- **SHORT TASK**:
Copy out the rows from the line containing "Click the share icon in chat header" through the line containing "Select brand size", both included, with no changes.

···

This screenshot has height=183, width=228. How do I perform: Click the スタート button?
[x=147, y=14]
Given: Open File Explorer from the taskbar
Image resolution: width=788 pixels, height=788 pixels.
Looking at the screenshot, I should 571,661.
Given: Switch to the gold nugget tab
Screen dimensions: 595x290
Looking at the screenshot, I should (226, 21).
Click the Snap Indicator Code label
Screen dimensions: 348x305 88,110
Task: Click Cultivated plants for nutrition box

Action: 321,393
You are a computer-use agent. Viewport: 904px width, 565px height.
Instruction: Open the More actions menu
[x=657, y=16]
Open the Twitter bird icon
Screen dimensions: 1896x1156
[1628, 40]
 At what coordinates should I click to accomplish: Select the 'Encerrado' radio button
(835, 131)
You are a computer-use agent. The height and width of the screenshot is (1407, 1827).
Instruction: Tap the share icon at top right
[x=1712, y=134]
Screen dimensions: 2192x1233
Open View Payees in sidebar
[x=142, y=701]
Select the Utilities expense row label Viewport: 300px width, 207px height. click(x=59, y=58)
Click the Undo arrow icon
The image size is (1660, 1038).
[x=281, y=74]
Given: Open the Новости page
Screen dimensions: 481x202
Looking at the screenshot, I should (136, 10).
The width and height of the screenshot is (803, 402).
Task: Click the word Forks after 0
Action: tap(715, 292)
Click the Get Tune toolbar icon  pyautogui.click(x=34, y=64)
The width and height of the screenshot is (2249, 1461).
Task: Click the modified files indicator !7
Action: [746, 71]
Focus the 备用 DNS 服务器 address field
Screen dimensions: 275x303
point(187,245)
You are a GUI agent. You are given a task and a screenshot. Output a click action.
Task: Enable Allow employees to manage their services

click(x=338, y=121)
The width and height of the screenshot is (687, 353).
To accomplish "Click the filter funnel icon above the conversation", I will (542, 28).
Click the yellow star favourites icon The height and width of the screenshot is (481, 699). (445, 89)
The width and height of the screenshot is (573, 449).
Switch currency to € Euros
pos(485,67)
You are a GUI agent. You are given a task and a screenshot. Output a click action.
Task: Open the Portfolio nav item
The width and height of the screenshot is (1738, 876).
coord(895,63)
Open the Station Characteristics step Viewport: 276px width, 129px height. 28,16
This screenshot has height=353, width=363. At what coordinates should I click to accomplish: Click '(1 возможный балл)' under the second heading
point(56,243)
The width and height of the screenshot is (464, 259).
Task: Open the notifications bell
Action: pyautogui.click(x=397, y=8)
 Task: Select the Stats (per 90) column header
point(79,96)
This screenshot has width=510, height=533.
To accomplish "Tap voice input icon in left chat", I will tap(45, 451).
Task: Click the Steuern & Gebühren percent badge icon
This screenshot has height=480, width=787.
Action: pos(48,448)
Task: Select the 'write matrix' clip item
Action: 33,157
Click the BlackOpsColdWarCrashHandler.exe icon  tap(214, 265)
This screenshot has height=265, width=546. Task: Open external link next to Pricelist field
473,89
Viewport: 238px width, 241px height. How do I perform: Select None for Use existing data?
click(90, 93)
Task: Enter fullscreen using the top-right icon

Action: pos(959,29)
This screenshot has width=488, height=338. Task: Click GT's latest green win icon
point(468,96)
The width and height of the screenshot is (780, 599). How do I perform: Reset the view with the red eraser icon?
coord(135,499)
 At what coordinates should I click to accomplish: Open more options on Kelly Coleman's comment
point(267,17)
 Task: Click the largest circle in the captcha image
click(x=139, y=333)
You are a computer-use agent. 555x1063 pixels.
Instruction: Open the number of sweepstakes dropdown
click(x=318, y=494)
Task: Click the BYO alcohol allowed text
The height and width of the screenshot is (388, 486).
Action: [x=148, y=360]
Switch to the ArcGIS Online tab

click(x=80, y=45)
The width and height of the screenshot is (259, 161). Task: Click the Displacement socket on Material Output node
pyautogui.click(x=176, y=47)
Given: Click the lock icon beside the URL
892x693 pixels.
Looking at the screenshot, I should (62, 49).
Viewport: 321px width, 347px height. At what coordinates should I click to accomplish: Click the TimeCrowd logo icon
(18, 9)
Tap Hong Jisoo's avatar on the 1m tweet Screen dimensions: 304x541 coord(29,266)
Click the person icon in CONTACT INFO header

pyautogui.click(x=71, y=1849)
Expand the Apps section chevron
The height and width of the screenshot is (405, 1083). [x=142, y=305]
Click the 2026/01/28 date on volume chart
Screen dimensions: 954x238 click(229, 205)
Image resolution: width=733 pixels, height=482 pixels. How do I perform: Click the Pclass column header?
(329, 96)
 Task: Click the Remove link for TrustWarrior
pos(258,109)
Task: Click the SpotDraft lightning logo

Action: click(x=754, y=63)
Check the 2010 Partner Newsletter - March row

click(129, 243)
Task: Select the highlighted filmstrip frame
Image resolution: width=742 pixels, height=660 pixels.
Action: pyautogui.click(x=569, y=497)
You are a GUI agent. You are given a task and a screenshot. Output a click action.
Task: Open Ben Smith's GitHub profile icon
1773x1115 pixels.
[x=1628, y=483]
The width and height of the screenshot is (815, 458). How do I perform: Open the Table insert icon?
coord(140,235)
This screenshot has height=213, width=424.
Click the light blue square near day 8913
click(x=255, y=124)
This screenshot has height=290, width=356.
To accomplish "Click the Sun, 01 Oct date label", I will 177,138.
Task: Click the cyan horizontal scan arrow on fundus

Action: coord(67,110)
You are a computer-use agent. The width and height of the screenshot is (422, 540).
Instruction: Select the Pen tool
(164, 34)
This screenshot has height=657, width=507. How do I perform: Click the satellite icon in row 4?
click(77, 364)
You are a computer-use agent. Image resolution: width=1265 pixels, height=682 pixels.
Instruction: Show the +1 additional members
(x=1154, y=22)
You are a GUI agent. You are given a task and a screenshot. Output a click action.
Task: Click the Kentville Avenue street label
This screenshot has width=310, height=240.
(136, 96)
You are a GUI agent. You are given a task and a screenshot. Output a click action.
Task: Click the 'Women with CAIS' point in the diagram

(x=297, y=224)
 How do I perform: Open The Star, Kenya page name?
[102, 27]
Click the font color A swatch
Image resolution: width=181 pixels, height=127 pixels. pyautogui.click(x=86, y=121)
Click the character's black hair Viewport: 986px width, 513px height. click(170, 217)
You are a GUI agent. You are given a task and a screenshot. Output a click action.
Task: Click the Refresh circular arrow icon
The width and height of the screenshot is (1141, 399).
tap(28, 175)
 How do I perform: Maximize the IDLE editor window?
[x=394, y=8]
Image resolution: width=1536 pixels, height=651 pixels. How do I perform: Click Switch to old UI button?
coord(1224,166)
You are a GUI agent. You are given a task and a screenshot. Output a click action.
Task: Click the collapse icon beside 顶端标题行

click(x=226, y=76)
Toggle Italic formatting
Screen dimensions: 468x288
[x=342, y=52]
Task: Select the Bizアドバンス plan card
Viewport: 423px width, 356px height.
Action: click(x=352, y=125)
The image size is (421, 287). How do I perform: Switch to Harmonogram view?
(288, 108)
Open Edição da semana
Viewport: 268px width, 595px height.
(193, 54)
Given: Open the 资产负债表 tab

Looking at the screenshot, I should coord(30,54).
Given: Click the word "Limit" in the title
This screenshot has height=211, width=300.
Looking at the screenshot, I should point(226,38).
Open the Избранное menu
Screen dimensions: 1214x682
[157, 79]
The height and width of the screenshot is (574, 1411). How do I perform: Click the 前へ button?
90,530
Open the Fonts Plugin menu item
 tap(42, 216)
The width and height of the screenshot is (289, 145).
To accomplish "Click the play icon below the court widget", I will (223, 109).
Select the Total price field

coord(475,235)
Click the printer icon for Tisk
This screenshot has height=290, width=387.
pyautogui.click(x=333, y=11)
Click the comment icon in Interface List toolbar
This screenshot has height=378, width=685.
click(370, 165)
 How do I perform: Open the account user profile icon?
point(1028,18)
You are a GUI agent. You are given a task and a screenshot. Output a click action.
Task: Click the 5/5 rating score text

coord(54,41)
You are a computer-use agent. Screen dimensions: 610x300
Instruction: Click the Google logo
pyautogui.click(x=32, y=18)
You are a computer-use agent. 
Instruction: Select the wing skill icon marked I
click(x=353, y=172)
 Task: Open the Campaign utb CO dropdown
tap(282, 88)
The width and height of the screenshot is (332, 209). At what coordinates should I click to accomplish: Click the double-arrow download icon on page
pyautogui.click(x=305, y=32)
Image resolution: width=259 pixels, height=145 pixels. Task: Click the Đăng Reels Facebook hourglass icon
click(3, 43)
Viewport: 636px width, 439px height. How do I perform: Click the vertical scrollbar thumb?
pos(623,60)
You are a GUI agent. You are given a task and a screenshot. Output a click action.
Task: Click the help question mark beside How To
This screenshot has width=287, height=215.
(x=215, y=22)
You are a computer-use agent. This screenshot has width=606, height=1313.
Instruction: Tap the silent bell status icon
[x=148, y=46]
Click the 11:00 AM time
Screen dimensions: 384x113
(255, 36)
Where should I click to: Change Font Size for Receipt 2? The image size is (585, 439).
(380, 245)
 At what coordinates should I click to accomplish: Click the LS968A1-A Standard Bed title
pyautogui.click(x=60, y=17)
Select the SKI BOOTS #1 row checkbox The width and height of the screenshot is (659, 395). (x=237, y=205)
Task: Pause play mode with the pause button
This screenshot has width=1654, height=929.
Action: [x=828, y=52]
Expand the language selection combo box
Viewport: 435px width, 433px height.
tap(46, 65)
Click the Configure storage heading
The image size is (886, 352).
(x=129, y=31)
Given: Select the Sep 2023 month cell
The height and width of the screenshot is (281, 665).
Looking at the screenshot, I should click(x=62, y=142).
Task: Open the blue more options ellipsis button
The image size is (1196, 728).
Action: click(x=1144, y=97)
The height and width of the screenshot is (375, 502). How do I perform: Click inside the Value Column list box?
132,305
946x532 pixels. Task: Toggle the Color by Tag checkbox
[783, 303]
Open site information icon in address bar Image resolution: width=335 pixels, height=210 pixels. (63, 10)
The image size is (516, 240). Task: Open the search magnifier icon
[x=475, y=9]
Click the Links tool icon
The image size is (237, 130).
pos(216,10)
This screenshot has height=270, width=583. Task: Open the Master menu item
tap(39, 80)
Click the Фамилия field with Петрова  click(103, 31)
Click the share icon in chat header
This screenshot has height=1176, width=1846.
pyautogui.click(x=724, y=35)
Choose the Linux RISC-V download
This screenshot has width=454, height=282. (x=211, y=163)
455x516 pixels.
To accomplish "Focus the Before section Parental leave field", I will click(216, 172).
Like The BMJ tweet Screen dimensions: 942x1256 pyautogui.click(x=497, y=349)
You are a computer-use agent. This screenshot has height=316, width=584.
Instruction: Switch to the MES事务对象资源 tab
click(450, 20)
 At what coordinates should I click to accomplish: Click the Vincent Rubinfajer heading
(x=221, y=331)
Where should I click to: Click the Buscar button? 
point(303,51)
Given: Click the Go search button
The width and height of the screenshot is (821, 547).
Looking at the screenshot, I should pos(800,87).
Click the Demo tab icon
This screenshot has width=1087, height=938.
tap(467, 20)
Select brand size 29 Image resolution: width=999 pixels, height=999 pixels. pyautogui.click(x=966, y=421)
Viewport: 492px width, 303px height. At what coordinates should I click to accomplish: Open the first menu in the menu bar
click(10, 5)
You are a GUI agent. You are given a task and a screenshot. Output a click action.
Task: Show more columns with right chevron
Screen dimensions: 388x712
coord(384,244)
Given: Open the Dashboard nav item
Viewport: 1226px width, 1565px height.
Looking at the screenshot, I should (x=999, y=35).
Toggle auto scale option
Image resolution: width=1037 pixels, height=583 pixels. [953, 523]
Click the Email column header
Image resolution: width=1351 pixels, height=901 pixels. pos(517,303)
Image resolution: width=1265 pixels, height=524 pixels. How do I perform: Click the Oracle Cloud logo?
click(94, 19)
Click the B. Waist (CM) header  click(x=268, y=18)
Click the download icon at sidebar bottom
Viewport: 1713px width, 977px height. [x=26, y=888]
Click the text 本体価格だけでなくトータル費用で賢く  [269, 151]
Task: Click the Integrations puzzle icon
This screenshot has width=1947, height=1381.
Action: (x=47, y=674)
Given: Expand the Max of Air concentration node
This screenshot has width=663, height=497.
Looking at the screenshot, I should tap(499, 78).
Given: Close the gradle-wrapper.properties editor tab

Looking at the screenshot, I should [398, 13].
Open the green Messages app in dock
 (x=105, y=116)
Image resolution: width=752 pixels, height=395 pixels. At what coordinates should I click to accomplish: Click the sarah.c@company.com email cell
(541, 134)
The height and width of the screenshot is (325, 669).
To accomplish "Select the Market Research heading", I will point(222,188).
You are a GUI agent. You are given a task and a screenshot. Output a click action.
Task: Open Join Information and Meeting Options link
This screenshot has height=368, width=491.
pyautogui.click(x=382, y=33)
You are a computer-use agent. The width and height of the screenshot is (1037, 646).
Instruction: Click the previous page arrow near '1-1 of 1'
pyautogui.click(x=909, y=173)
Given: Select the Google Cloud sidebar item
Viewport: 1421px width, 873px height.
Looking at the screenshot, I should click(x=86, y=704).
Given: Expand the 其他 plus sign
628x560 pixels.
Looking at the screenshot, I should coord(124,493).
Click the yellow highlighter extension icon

···

- **RESPONSE FOR THIS EXERCISE**:
Click the share icon in chat header
This screenshot has height=1176, width=1846.
pyautogui.click(x=724, y=35)
Choose the Linux RISC-V download
This screenshot has width=454, height=282. (x=211, y=163)
455x516 pixels.
To accomplish "Focus the Before section Parental leave field", I will click(216, 172).
Like The BMJ tweet Screen dimensions: 942x1256 pyautogui.click(x=497, y=349)
You are a computer-use agent. This screenshot has height=316, width=584.
Instruction: Switch to the MES事务对象资源 tab
click(450, 20)
 At what coordinates should I click to accomplish: Click the Vincent Rubinfajer heading
(x=221, y=331)
Where should I click to: Click the Buscar button? 
point(303,51)
Given: Click the Go search button
The width and height of the screenshot is (821, 547).
Looking at the screenshot, I should pos(800,87).
Click the Demo tab icon
This screenshot has width=1087, height=938.
tap(467, 20)
Select brand size 29 Image resolution: width=999 pixels, height=999 pixels. pyautogui.click(x=966, y=421)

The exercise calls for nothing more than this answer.